27. The method of claim 21, wherein the agRNA or DNA insert is a priori not known to be a modulator of the target gene.

28. The method of claim 21, wherein the antisense transcript is a priori not known to overlap the promoter of the target gene.

29. The method of claim 21, wherein the modulation is methylase-independent.

30. The method of claim 21, further comprising the step of confirming that the modulation is methylase-independent.

31. The method of claim 21, wherein the agRNA or DNA insert is complementary to a portion of the antisense transcript outside a CpG island.

32. The method of claim 21, further comprising the step of confirming that the agRNA or DNA insert is complementary to a portion of the antisense transcript outside a CpG island.

33. The method of claim 21, wherein the contacting step is free of viral transduction.

34. The method of claim 21, wherein the contacting step is implemented by contacting the cell with a composition consisting essentially of the DNA insert.

35. The method of claim 21, wherein the contacting step is implemented by contacting the cell with a composition comprising the agRNA or DNA insert at 1-100 nanomolar concentration.

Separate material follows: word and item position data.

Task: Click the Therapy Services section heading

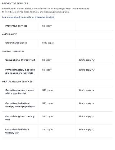Action: click(x=13, y=51)
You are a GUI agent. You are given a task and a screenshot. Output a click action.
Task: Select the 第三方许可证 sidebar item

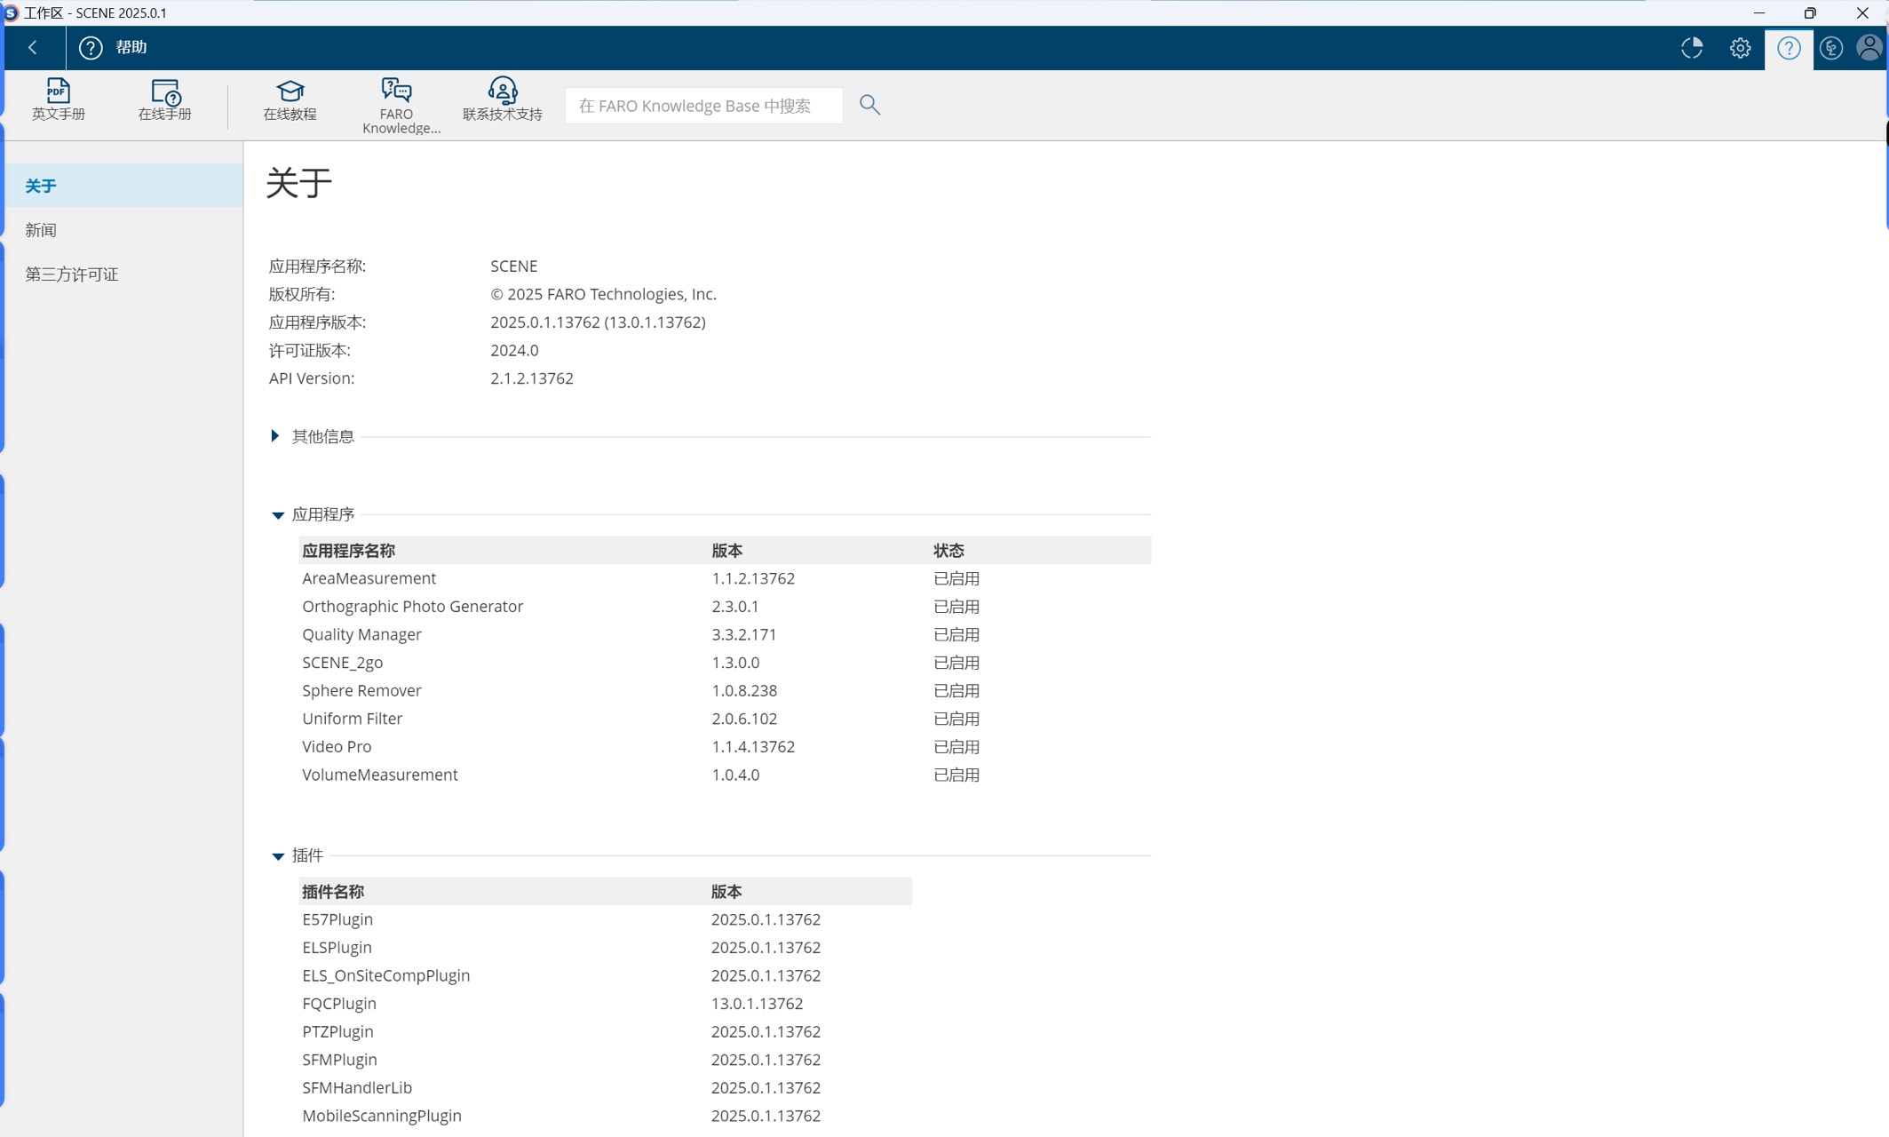[x=72, y=274]
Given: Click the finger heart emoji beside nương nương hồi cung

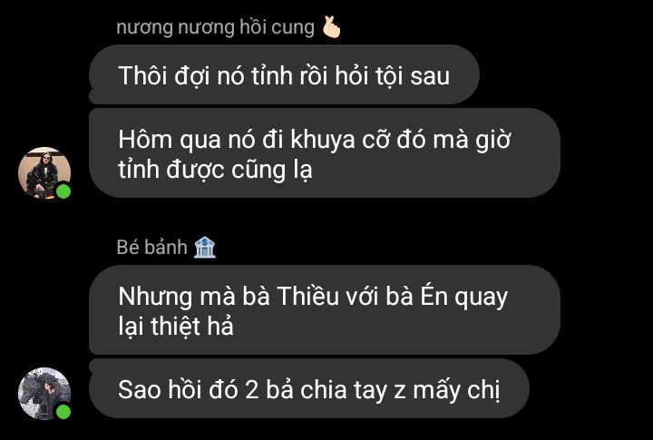Looking at the screenshot, I should [332, 27].
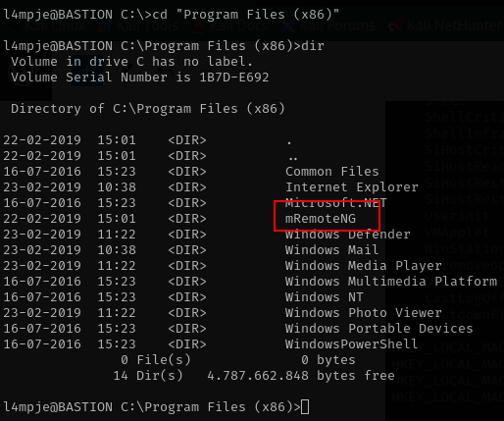Click the volume serial number 1B7D-E692
Screen dimensions: 504x421
234,78
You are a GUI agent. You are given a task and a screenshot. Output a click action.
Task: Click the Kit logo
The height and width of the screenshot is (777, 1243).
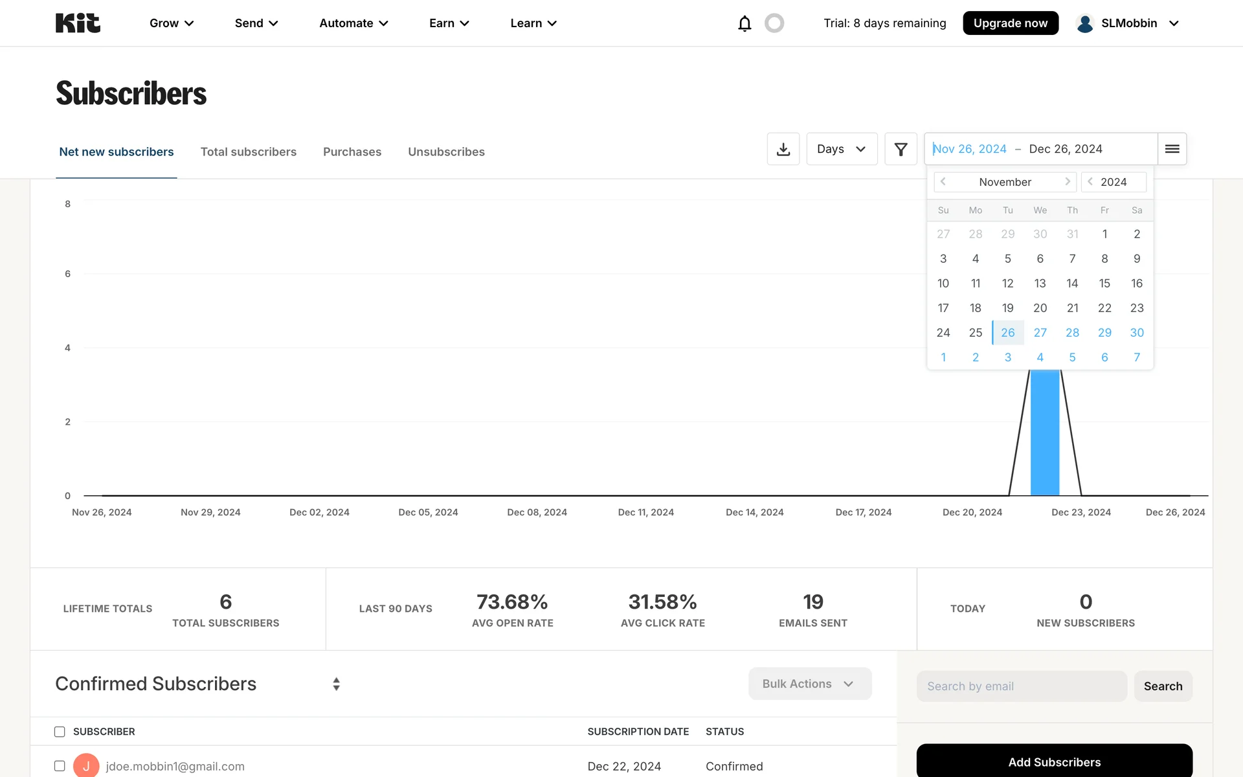78,23
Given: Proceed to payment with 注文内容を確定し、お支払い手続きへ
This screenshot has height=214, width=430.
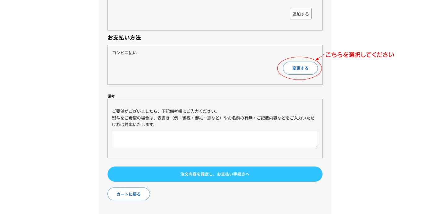Looking at the screenshot, I should coord(215,174).
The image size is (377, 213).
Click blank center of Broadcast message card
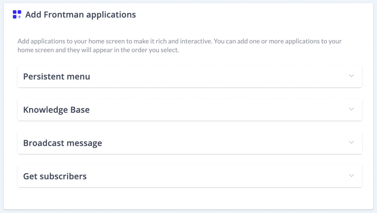[x=216, y=143]
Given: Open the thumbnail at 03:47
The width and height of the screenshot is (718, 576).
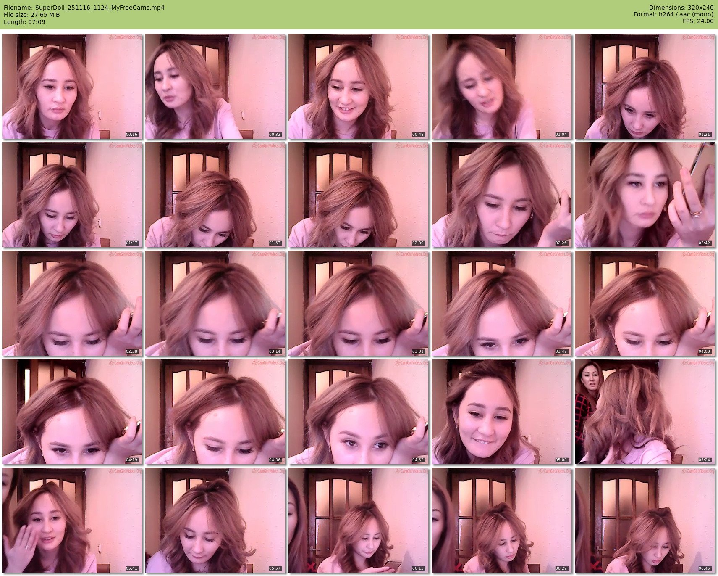Looking at the screenshot, I should pyautogui.click(x=502, y=303).
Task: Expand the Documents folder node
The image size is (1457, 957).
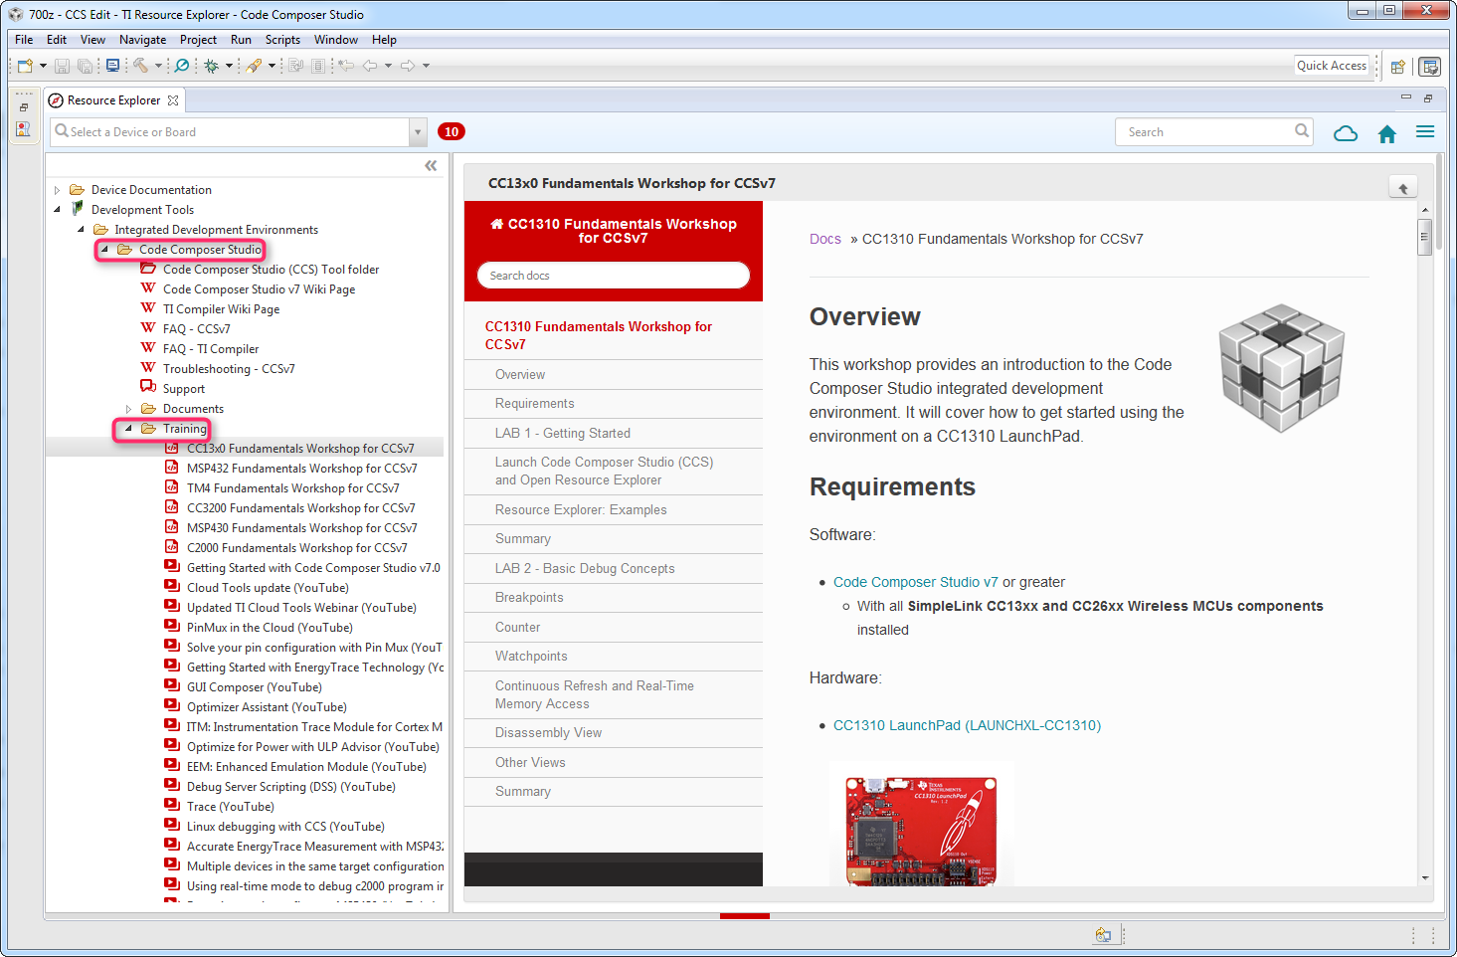Action: [128, 409]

36. The method of claim 21, wherein the detecting step is implemented by detecting at least a 50% increased expression of the target gene.

37. The method of claim 21, wherein the detecting step is implemented by detecting at least a 200% increased expression of the target gene.

38. The method of claim 21, wherein the detecting step is implemented by detecting at least a 50% decreased expression of the target gene.

39. The method of claim 21, wherein the detecting step is implemented by detecting at least a 75% decreased expression of the target gene.

40. The method of claim 21, wherein more than one sequence in the antisense transcript is targeted.